There’s some irony in his preservationist mind-set. A onetime roughneck-turned-wildcatter, he amassed a fortune through oil-and-gas exploration. Today, he drills and operates wells throughout Texas and the western U.S. through myriad closely held firms such as SG Interests and Gordy Oil Co. Through an entity called RGGS, he owns mineral and surface rights on 1.5 million acres, which he bought from U.S. Steel Corp. in 2004 for an undisclosed price. He doesn’t run the mines but does collect royalties: “My wife calls it ‘mailbox money,”’ Gordy said.

In 2016, the Bureau of Land Management canceled leases that had been issued to SG Interests to drill on 21,000 acres in Colorado’s Thompson Divide, a stretch of mountainous public land notable for its elk herds and trout fisheries and prized by hunters, ranchers and hikers. SG sued over the cancelation, which the bureau imposed after the environmental-permitting process that allowed the original leases was deemed to be flawed.

SG dropped its legal challenge last year after the government agreed to pay the company $1.5 million for investment costs incurred.

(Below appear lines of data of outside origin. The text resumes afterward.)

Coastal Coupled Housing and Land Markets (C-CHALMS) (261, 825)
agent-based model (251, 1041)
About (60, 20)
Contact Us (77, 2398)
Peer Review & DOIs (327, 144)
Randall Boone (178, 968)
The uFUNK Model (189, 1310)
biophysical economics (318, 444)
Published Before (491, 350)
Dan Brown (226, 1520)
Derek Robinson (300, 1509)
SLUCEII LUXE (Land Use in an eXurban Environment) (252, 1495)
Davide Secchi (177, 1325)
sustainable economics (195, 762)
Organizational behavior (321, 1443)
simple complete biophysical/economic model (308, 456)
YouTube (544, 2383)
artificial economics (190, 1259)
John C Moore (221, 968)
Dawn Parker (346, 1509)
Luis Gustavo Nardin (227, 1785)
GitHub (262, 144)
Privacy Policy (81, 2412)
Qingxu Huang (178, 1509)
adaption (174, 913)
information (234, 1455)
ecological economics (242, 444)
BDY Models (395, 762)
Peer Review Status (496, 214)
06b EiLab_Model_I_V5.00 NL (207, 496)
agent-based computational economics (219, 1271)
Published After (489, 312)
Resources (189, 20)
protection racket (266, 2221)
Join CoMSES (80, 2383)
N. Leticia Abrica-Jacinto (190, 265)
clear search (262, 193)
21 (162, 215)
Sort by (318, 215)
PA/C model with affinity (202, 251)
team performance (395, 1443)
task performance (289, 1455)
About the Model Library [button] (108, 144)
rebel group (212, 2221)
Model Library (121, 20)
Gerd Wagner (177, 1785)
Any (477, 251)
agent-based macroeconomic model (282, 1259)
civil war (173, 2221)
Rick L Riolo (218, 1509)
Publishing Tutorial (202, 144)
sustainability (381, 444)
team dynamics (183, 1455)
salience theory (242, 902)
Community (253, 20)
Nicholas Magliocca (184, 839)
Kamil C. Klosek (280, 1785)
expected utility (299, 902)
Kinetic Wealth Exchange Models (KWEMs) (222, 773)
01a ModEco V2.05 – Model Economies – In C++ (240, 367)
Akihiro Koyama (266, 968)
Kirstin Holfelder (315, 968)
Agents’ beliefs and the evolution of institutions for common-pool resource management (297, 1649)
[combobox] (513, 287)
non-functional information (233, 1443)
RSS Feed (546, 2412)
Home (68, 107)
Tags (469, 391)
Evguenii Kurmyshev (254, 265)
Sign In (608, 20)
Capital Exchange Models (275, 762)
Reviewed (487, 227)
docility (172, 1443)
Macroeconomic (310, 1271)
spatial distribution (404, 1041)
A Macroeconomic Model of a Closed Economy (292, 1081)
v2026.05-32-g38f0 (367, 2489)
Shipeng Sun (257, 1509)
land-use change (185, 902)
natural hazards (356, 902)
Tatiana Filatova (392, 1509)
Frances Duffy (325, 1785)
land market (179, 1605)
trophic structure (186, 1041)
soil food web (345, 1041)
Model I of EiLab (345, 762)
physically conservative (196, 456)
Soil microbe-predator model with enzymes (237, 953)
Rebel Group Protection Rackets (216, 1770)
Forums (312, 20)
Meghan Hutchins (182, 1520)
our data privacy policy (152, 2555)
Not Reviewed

Some places are appropriate for drilling, while others—like his ranches—are not, Gordy said. “It’s tough when people tell you what to do on your own land.”

Just ask Vinod Khosla.

The billionaire venture capitalist took a fight over banning the public from his beachfront property in Malibu, California, all the way to the Supreme Court. He ultimately lost, but his case is emblematic of the age-old tension between recreationists and landowners.

Brothers Farris and Dan Wilks, the 12th-biggest landowners in the U.S., with more than 700,000 acres, made their money from fracking technology and have repeatedly drawn public ire for erecting fences and cutting off access to their land in Montana and Idaho. A recent report by the Theodore Roosevelt Conservation Partnership found that 6.4 million acres belonging to the U.S. public in Western states are landlocked and accessible only with permission from private property owners.

Gordy, for his part, allows public access to a quarter of his land and limited access on another third. That’s good news for trekkers and hunters because—to the chagrin of his wife—he’s not done buying.